Start of DATA TO EXAMINE

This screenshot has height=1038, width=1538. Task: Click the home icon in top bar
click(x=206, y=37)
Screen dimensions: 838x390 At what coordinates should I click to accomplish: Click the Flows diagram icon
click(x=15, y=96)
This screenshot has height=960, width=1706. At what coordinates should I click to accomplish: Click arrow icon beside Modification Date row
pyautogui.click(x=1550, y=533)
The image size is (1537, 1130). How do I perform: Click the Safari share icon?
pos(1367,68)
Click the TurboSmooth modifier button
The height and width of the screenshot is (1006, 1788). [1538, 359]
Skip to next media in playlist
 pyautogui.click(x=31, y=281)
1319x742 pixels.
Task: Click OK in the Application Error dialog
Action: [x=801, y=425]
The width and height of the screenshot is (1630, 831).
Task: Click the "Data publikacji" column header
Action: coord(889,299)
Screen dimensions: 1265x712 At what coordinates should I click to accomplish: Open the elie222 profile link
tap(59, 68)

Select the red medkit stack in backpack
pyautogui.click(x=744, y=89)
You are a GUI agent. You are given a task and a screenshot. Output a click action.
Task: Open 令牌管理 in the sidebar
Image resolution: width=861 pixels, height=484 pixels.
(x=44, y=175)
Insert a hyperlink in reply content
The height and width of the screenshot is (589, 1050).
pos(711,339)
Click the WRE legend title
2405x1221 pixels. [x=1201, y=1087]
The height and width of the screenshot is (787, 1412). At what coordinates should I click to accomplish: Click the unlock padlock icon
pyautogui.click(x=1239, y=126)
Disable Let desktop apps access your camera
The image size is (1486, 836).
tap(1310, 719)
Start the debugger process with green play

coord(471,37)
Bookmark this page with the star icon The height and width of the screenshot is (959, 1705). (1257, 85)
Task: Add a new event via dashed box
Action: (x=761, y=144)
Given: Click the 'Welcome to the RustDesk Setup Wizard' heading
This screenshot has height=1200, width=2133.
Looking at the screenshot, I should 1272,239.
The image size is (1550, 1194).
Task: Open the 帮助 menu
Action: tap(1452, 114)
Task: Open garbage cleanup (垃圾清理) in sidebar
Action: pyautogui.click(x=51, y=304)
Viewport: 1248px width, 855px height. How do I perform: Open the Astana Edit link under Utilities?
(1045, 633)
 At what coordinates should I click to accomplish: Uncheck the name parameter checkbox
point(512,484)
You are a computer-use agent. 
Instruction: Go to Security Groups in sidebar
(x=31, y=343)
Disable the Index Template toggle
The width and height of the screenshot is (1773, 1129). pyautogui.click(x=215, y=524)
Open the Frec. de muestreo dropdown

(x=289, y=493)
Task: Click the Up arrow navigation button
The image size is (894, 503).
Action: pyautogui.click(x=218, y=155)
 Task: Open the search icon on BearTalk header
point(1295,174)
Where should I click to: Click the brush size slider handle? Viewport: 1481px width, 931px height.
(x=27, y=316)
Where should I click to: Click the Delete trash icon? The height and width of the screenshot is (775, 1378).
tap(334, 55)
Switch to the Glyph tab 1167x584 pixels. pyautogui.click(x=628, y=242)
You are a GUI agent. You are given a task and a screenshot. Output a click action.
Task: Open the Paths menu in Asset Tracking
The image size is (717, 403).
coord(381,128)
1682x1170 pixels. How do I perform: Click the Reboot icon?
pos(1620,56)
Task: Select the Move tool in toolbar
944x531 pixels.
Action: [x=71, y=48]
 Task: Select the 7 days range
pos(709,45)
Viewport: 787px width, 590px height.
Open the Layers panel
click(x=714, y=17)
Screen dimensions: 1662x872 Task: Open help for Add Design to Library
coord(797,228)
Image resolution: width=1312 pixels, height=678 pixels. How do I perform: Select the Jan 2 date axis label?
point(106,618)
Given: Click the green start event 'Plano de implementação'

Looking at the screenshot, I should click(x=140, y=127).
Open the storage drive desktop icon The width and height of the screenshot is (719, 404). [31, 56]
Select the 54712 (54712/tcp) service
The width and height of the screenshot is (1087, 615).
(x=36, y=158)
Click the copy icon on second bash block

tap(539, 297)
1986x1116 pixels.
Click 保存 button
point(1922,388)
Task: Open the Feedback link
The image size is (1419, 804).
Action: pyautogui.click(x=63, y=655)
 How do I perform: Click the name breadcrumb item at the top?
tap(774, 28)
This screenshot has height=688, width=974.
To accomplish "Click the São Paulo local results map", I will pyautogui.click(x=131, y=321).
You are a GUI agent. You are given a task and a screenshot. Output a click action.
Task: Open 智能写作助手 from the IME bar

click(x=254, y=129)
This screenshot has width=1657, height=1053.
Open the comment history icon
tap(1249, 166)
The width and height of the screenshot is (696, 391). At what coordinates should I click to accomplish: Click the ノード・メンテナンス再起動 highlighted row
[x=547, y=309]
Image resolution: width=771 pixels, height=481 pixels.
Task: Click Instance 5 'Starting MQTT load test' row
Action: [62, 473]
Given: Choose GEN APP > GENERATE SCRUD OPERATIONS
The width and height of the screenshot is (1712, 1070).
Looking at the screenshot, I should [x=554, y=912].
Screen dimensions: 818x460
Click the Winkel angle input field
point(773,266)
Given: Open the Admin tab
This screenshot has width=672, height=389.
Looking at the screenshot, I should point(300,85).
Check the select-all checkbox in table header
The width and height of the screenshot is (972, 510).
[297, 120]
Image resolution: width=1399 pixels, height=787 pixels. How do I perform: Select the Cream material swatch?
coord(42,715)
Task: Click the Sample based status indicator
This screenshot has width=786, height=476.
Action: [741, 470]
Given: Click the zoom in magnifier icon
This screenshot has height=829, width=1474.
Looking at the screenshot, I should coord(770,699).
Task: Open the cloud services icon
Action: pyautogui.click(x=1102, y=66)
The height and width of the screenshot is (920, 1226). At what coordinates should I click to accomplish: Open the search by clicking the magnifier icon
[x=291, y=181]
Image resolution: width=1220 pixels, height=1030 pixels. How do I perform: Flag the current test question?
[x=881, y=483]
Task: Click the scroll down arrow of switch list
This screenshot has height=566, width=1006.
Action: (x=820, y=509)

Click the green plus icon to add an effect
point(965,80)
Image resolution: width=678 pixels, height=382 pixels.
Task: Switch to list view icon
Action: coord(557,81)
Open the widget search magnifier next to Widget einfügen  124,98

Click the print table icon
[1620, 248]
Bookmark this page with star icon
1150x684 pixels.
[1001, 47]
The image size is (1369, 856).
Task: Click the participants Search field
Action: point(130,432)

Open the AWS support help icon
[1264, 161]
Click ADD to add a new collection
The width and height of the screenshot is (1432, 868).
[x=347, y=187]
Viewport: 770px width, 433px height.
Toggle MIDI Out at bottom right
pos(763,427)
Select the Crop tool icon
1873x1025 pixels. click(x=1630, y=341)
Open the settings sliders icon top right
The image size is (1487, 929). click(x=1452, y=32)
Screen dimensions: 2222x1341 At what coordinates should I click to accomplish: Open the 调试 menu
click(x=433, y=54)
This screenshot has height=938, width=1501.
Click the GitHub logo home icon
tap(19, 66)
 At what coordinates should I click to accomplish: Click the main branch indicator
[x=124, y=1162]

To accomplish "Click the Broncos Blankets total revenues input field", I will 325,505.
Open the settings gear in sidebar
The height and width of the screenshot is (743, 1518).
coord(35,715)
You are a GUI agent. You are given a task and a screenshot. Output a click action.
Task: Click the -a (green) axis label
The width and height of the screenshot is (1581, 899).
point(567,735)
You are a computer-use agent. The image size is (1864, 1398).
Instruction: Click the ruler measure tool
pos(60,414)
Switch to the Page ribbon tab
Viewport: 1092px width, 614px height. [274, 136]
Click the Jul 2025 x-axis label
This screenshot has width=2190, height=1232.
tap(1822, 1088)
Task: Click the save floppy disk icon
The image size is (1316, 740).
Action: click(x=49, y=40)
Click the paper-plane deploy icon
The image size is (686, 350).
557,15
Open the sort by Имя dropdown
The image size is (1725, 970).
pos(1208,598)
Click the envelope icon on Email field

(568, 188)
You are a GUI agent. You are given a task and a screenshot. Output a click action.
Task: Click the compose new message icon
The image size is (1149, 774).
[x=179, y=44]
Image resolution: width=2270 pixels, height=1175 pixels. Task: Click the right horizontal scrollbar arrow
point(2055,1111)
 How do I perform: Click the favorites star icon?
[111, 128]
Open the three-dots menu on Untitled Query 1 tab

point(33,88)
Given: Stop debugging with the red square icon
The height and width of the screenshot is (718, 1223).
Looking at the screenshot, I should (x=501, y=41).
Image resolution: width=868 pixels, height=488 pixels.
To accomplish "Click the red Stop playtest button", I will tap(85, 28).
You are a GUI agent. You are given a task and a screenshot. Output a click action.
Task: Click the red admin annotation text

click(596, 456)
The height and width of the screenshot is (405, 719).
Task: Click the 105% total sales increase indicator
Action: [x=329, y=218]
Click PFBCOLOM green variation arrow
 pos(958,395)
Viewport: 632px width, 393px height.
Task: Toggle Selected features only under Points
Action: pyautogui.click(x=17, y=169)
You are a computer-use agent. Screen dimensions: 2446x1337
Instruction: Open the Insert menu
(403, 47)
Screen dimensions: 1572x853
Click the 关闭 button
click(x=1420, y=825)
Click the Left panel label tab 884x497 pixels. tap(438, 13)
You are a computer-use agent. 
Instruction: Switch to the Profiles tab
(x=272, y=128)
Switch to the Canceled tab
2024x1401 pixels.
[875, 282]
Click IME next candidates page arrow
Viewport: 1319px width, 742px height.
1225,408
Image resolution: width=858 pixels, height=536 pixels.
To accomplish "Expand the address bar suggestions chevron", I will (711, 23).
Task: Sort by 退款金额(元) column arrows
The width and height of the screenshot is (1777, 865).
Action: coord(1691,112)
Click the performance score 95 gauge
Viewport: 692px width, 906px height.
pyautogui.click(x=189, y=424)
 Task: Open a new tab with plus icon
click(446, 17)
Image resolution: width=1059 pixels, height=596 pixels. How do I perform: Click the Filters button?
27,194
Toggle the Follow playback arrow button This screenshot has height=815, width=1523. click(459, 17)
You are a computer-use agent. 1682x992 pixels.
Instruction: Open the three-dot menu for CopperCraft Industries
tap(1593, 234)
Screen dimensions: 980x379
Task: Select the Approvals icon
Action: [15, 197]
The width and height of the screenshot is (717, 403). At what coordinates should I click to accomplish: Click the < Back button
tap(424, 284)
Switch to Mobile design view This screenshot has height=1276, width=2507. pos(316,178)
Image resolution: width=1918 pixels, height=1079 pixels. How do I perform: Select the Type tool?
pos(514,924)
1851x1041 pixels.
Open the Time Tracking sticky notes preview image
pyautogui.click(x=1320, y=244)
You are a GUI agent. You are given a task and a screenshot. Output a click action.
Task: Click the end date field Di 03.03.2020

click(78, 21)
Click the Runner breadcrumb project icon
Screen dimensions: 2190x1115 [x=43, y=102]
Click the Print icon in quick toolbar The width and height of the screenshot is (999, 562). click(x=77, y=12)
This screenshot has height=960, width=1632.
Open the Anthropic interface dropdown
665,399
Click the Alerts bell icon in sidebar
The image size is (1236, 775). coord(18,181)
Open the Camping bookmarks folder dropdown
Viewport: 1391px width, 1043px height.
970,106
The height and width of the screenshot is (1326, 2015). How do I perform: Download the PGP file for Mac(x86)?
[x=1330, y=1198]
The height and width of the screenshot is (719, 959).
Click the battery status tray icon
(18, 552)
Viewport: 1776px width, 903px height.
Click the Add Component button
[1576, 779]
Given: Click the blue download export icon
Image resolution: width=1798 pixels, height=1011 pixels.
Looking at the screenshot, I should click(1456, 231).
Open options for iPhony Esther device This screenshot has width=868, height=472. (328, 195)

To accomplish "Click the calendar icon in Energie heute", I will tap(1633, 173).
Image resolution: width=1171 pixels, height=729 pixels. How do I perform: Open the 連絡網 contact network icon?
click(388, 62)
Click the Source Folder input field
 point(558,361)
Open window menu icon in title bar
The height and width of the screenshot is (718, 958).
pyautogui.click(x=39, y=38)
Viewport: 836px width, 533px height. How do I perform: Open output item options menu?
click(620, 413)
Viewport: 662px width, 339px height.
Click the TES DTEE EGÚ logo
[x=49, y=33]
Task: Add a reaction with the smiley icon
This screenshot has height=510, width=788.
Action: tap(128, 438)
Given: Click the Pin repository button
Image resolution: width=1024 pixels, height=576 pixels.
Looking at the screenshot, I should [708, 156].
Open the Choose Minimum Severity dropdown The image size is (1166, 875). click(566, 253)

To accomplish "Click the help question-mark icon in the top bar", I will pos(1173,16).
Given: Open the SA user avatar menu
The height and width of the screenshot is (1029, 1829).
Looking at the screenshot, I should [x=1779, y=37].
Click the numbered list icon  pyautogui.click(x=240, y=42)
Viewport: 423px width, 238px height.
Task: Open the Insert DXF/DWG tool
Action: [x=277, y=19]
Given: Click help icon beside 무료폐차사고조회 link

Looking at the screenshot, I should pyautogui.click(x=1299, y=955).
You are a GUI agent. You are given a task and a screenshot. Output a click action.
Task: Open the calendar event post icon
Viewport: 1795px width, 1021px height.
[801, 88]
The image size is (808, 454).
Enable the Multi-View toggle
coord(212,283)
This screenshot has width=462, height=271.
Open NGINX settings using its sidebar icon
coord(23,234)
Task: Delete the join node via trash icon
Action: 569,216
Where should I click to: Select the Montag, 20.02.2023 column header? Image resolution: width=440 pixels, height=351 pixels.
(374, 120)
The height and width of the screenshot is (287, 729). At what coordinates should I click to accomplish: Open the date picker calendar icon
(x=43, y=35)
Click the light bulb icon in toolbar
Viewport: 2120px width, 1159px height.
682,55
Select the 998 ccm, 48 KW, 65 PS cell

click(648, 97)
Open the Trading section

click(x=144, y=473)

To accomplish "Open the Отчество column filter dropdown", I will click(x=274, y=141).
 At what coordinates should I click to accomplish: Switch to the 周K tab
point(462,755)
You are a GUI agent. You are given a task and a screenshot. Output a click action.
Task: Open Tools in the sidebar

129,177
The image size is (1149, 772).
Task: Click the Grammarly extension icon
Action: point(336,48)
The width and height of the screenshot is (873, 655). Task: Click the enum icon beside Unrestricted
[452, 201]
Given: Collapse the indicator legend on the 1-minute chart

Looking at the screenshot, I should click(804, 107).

End of DATA TO EXAMINE

TASK TO CARRY OUT - Starting at the line above that contains "Given: Open the Admin tab", repeat each line exactly up to and including the line that contains "Given: Click the zoom in magnifier icon", and stop there.

THE COMPLETED TASK -
Given: Open the Admin tab
This screenshot has width=672, height=389.
Looking at the screenshot, I should point(300,85).
Check the select-all checkbox in table header
The width and height of the screenshot is (972, 510).
[297, 120]
Image resolution: width=1399 pixels, height=787 pixels. How do I perform: Select the Cream material swatch?
coord(42,715)
Task: Click the Sample based status indicator
This screenshot has width=786, height=476.
Action: [741, 470]
Given: Click the zoom in magnifier icon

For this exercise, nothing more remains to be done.